Arabic Newswire Part 1
Item Name: | Arabic Newswire Part 1 |
Author(s): | David Graff, Kevin Walker |
LDC Catalog No.: | LDC2001T55 |
ISBN: | 1-58563-190-6 |
ISLRN: | 013-368-610-633-9 |
DOI: | https://doi.org/10.35111/6at4-b624 |
Member Year(s): | 2001 |
DCMI Type(s): | Text |
Data Source(s): | newswire |
Project(s): | EARS, GALE, TIDES, TREC |
Application(s): | information retrieval, language modeling |
Language(s): | Standard Arabic |
Language ID(s): | arb |
License(s): |
LDC User Agreement for Non-Members |
Online Documentation: | LDC2001T55 Documents |
Licensing Instructions: | Subscription & Standard Members, and Non-Members |
Citation: | Graff, David, and Kevin Walker. Arabic Newswire Part 1 LDC2001T55. Web Download. Philadelphia: Linguistic Data Consortium, 2001. |
Related Works: | View |
Introduction
This publication contains the Arabic Newswire A Corpus, Linguistic Data Consortium (LDC) catalog number LDC2001T55 and ISBN 1-58563-190-6. The Arabic Newswire Corpus is composed of articles from the Agence France Presse (AFP) Arabic Newswire. The source material was tagged using TIPSTER-style SGML and was transcoded to Unicode (UTF-8). The corpus includes articles from May 13, 1994 to December 20, 2000.
Data
The data is in 2,337 compressed (zipped) Arabic text data files.
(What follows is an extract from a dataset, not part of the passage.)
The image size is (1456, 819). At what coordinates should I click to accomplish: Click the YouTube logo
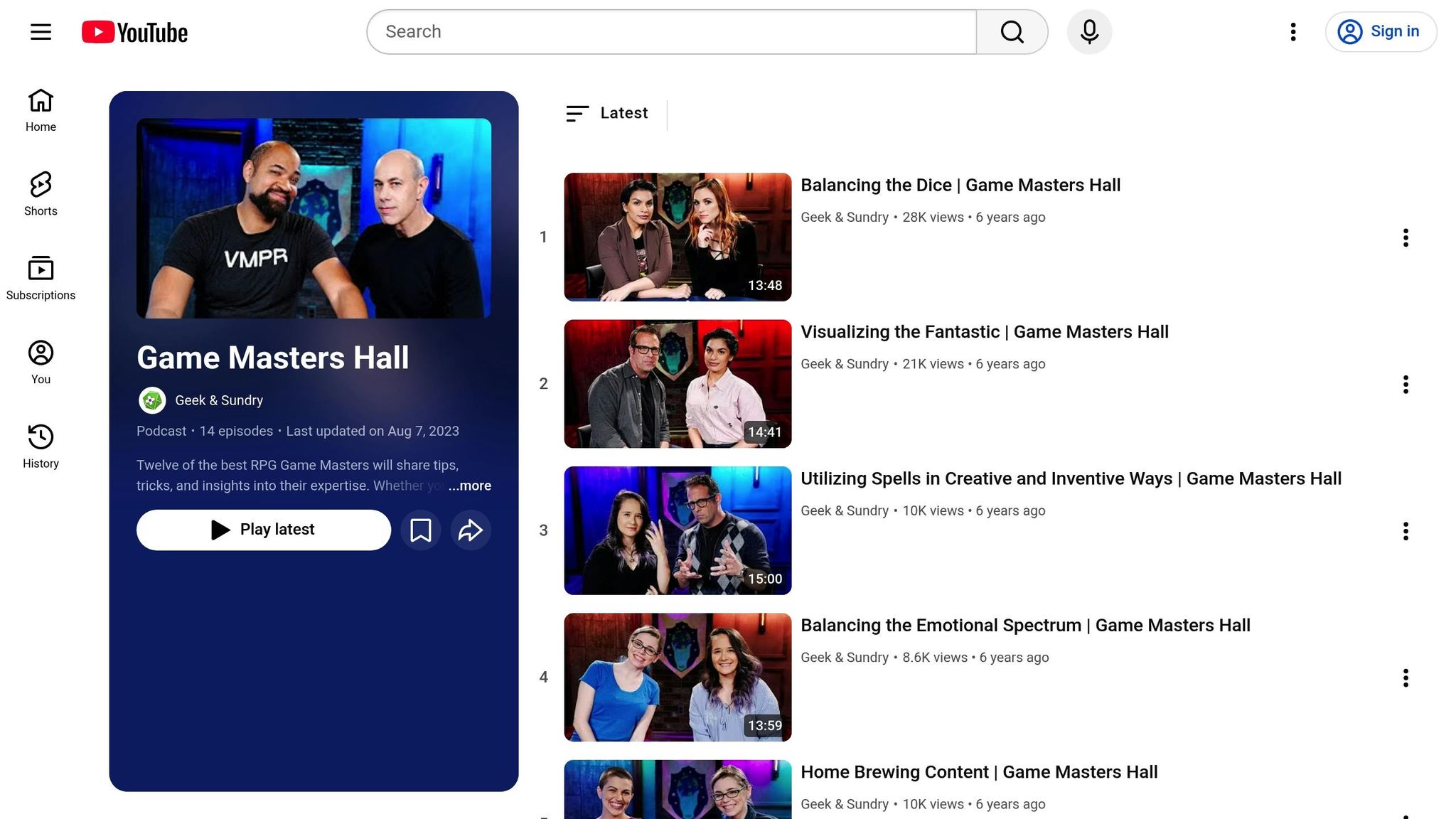(134, 32)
There are 209 Mb of compressed data (869 Mb uncompressed) with approximately 383,872 documents containing 76 million tokens over approximately 666,094 unique words.
A template of the tagging is presented below.
<DOC> <DOCNO>yyyymmdd_AFP_ARB.dddd</DOCNO> <HEADER>Arabic Text</HEADER> <BODY> <HEADLINE>Arabic Text</HEADLINE> <TEXT> <P>One or More Paragraphs of Arabic Text</P> </TEXT> <FOOTER>Arabic Text</FOOTER> </BODY> <TRAILER>Arabic Text</TRAILER> </DOC>
Samples
For a sample file of tagged articles, please see this sample.
Updates
There are no updates at this time.